--- start of Data ---

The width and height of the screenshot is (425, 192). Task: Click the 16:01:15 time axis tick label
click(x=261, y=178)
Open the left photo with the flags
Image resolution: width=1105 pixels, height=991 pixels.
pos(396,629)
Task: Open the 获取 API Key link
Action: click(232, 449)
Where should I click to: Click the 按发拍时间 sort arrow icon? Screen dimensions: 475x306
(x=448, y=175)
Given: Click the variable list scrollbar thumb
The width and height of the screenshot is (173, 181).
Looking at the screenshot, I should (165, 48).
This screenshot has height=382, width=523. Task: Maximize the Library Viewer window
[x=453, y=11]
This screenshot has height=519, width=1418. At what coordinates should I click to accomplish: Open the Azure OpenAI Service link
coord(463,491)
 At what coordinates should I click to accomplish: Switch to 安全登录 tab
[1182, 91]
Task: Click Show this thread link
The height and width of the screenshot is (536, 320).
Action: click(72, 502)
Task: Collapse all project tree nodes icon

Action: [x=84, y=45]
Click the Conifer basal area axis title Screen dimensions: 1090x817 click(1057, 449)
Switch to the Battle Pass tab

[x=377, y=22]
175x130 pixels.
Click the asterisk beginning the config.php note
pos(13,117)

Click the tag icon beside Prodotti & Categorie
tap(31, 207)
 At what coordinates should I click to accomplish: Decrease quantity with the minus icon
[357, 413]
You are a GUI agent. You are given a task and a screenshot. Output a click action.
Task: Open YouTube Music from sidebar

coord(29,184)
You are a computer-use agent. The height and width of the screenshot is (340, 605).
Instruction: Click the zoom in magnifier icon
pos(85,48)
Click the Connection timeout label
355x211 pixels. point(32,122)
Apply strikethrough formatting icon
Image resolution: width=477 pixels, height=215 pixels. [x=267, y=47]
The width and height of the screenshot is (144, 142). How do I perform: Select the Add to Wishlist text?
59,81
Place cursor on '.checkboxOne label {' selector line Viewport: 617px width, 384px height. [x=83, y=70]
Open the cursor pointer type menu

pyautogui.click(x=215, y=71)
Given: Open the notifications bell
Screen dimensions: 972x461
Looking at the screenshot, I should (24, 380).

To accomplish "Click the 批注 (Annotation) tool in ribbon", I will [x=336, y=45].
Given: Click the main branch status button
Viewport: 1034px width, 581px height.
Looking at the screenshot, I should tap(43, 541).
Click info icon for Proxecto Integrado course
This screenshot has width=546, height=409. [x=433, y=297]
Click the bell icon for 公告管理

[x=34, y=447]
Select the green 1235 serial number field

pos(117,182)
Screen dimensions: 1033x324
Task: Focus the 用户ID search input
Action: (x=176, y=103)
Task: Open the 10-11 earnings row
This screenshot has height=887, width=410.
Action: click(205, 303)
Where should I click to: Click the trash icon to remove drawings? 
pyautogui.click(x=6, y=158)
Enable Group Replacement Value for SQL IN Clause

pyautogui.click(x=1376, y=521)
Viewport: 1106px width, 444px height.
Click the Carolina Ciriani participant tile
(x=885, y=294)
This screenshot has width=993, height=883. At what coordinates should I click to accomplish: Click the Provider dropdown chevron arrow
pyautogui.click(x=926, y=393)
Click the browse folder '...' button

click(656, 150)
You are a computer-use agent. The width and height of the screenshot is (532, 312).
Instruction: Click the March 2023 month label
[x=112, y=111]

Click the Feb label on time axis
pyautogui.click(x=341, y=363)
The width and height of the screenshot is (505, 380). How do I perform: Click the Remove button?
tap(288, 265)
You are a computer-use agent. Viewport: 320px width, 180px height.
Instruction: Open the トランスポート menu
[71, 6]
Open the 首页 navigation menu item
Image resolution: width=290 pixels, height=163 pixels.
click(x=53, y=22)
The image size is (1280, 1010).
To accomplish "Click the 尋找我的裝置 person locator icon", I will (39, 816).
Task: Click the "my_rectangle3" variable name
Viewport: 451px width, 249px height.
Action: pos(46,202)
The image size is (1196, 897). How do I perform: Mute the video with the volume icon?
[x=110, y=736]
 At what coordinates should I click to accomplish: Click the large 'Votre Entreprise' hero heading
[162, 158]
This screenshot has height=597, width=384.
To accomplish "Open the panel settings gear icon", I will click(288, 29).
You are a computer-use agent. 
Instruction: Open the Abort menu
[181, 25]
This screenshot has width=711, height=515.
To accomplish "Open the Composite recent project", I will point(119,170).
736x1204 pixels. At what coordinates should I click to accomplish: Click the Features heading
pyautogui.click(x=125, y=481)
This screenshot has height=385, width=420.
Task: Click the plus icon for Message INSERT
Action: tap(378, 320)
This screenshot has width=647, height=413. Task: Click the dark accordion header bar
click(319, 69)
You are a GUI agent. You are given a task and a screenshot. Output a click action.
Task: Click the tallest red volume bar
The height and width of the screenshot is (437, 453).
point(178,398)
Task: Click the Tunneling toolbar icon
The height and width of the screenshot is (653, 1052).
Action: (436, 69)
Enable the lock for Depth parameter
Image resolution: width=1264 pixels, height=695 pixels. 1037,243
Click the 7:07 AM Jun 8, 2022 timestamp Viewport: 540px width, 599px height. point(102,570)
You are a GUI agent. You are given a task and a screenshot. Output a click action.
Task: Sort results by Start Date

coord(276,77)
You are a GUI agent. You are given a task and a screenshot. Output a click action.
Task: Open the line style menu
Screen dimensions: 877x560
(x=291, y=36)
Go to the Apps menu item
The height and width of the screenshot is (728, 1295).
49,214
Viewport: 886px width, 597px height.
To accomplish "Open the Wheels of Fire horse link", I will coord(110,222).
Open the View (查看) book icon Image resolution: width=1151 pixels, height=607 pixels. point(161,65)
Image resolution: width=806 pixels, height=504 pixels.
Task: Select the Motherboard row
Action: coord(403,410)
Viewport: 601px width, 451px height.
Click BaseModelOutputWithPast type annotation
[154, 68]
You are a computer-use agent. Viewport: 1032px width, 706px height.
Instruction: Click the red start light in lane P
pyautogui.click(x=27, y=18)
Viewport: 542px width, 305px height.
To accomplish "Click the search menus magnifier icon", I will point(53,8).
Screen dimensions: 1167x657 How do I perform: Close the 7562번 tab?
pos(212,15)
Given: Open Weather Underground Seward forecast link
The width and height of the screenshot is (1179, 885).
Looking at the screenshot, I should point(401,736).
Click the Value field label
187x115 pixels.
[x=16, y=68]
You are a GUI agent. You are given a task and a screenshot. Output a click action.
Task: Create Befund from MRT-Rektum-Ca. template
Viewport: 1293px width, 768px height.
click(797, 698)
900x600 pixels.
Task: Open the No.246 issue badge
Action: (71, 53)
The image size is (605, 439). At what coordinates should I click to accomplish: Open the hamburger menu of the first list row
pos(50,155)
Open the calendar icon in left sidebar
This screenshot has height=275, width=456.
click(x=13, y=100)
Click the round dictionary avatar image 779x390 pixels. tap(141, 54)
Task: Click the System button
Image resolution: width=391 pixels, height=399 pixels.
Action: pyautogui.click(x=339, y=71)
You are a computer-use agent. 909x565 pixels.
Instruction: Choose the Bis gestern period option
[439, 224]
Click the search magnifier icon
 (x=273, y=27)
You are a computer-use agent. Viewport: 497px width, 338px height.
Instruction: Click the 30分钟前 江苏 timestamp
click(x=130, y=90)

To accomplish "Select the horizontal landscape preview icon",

--- end of Data ---

_Required task_
Could you write out all the entries above again, swapping "magnifier icon" for "magnifying glass icon" and leaving everything else unchanged?

_Solution for this problem_
The width and height of the screenshot is (425, 192). Task: Click the 16:01:15 time axis tick label
click(x=261, y=178)
Open the left photo with the flags
Image resolution: width=1105 pixels, height=991 pixels.
pos(396,629)
Task: Open the 获取 API Key link
Action: click(232, 449)
Where should I click to: Click the 按发拍时间 sort arrow icon? Screen dimensions: 475x306
(x=448, y=175)
Given: Click the variable list scrollbar thumb
The width and height of the screenshot is (173, 181).
Looking at the screenshot, I should (165, 48).
This screenshot has height=382, width=523. Task: Maximize the Library Viewer window
[x=453, y=11]
This screenshot has height=519, width=1418. At what coordinates should I click to accomplish: Open the Azure OpenAI Service link
coord(463,491)
 At what coordinates should I click to accomplish: Switch to 安全登录 tab
[1182, 91]
Task: Click Show this thread link
The height and width of the screenshot is (536, 320).
Action: click(72, 502)
Task: Collapse all project tree nodes icon

Action: [x=84, y=45]
Click the Conifer basal area axis title Screen dimensions: 1090x817 click(1057, 449)
Switch to the Battle Pass tab

[x=377, y=22]
175x130 pixels.
Click the asterisk beginning the config.php note
pos(13,117)

Click the tag icon beside Prodotti & Categorie
tap(31, 207)
 At what coordinates should I click to accomplish: Decrease quantity with the minus icon
[357, 413]
You are a GUI agent. You are given a task and a screenshot. Output a click action.
Task: Open YouTube Music from sidebar

coord(29,184)
You are a computer-use agent. The height and width of the screenshot is (340, 605).
Instruction: Click the zoom in magnifying glass icon
pos(85,48)
Click the Connection timeout label
355x211 pixels. point(32,122)
Apply strikethrough formatting icon
Image resolution: width=477 pixels, height=215 pixels. [x=267, y=47]
The width and height of the screenshot is (144, 142). How do I perform: Select the Add to Wishlist text?
59,81
Place cursor on '.checkboxOne label {' selector line Viewport: 617px width, 384px height. [x=83, y=70]
Open the cursor pointer type menu

pyautogui.click(x=215, y=71)
Given: Open the notifications bell
Screen dimensions: 972x461
Looking at the screenshot, I should (24, 380).

To accomplish "Click the 批注 (Annotation) tool in ribbon", I will [x=336, y=45].
Given: Click the main branch status button
Viewport: 1034px width, 581px height.
Looking at the screenshot, I should tap(43, 541).
Click info icon for Proxecto Integrado course
This screenshot has width=546, height=409. [x=433, y=297]
Click the bell icon for 公告管理

[x=34, y=447]
Select the green 1235 serial number field

pos(117,182)
Screen dimensions: 1033x324
Task: Focus the 用户ID search input
Action: (x=176, y=103)
Task: Open the 10-11 earnings row
This screenshot has height=887, width=410.
Action: click(205, 303)
Where should I click to: Click the trash icon to remove drawings? 
pyautogui.click(x=6, y=158)
Enable Group Replacement Value for SQL IN Clause

pyautogui.click(x=1376, y=521)
Viewport: 1106px width, 444px height.
Click the Carolina Ciriani participant tile
(x=885, y=294)
This screenshot has width=993, height=883. At what coordinates should I click to accomplish: Click the Provider dropdown chevron arrow
pyautogui.click(x=926, y=393)
Click the browse folder '...' button

click(656, 150)
You are a computer-use agent. The width and height of the screenshot is (532, 312).
Instruction: Click the March 2023 month label
[x=112, y=111]

Click the Feb label on time axis
pyautogui.click(x=341, y=363)
The width and height of the screenshot is (505, 380). How do I perform: Click the Remove button?
tap(288, 265)
You are a computer-use agent. Viewport: 320px width, 180px height.
Instruction: Open the トランスポート menu
[71, 6]
Open the 首页 navigation menu item
Image resolution: width=290 pixels, height=163 pixels.
click(x=53, y=22)
The image size is (1280, 1010).
To accomplish "Click the 尋找我的裝置 person locator icon", I will (39, 816).
Task: Click the "my_rectangle3" variable name
Viewport: 451px width, 249px height.
Action: pos(46,202)
The image size is (1196, 897). How do I perform: Mute the video with the volume icon?
[x=110, y=736]
 At what coordinates should I click to accomplish: Click the large 'Votre Entreprise' hero heading
[162, 158]
This screenshot has height=597, width=384.
To accomplish "Open the panel settings gear icon", I will click(288, 29).
You are a computer-use agent. 
Instruction: Open the Abort menu
[181, 25]
This screenshot has width=711, height=515.
To accomplish "Open the Composite recent project", I will point(119,170).
736x1204 pixels. At what coordinates should I click to accomplish: Click the Features heading
pyautogui.click(x=125, y=481)
This screenshot has height=385, width=420.
Task: Click the plus icon for Message INSERT
Action: tap(378, 320)
This screenshot has width=647, height=413. Task: Click the dark accordion header bar
click(319, 69)
You are a GUI agent. You are given a task and a screenshot. Output a click action.
Task: Click the tallest red volume bar
The height and width of the screenshot is (437, 453).
point(178,398)
Task: Click the Tunneling toolbar icon
The height and width of the screenshot is (653, 1052).
Action: (436, 69)
Enable the lock for Depth parameter
Image resolution: width=1264 pixels, height=695 pixels. 1037,243
Click the 7:07 AM Jun 8, 2022 timestamp Viewport: 540px width, 599px height. point(102,570)
You are a GUI agent. You are given a task and a screenshot. Output a click action.
Task: Sort results by Start Date

coord(276,77)
You are a GUI agent. You are given a task and a screenshot. Output a click action.
Task: Open the line style menu
Screen dimensions: 877x560
(x=291, y=36)
Go to the Apps menu item
The height and width of the screenshot is (728, 1295).
49,214
Viewport: 886px width, 597px height.
To accomplish "Open the Wheels of Fire horse link", I will coord(110,222).
Open the View (查看) book icon Image resolution: width=1151 pixels, height=607 pixels. point(161,65)
Image resolution: width=806 pixels, height=504 pixels.
Task: Select the Motherboard row
Action: coord(403,410)
Viewport: 601px width, 451px height.
Click BaseModelOutputWithPast type annotation
[154, 68]
You are a computer-use agent. Viewport: 1032px width, 706px height.
Instruction: Click the red start light in lane P
pyautogui.click(x=27, y=18)
Viewport: 542px width, 305px height.
To accomplish "Click the search menus magnifying glass icon", I will point(53,8).
Screen dimensions: 1167x657 How do I perform: Close the 7562번 tab?
pos(212,15)
Given: Open Weather Underground Seward forecast link
The width and height of the screenshot is (1179, 885).
Looking at the screenshot, I should point(401,736).
Click the Value field label
187x115 pixels.
[x=16, y=68]
You are a GUI agent. You are given a task and a screenshot. Output a click action.
Task: Create Befund from MRT-Rektum-Ca. template
Viewport: 1293px width, 768px height.
click(797, 698)
900x600 pixels.
Task: Open the No.246 issue badge
Action: (71, 53)
The image size is (605, 439). At what coordinates should I click to accomplish: Open the hamburger menu of the first list row
pos(50,155)
Open the calendar icon in left sidebar
This screenshot has height=275, width=456.
click(x=13, y=100)
Click the round dictionary avatar image 779x390 pixels. tap(141, 54)
Task: Click the System button
Image resolution: width=391 pixels, height=399 pixels.
Action: pyautogui.click(x=339, y=71)
You are a computer-use agent. 909x565 pixels.
Instruction: Choose the Bis gestern period option
[439, 224]
Click the search magnifying glass icon
 (x=273, y=27)
You are a computer-use agent. Viewport: 497px width, 338px height.
Instruction: Click the 30分钟前 江苏 timestamp
click(x=130, y=90)

To accomplish "Select the horizontal landscape preview icon",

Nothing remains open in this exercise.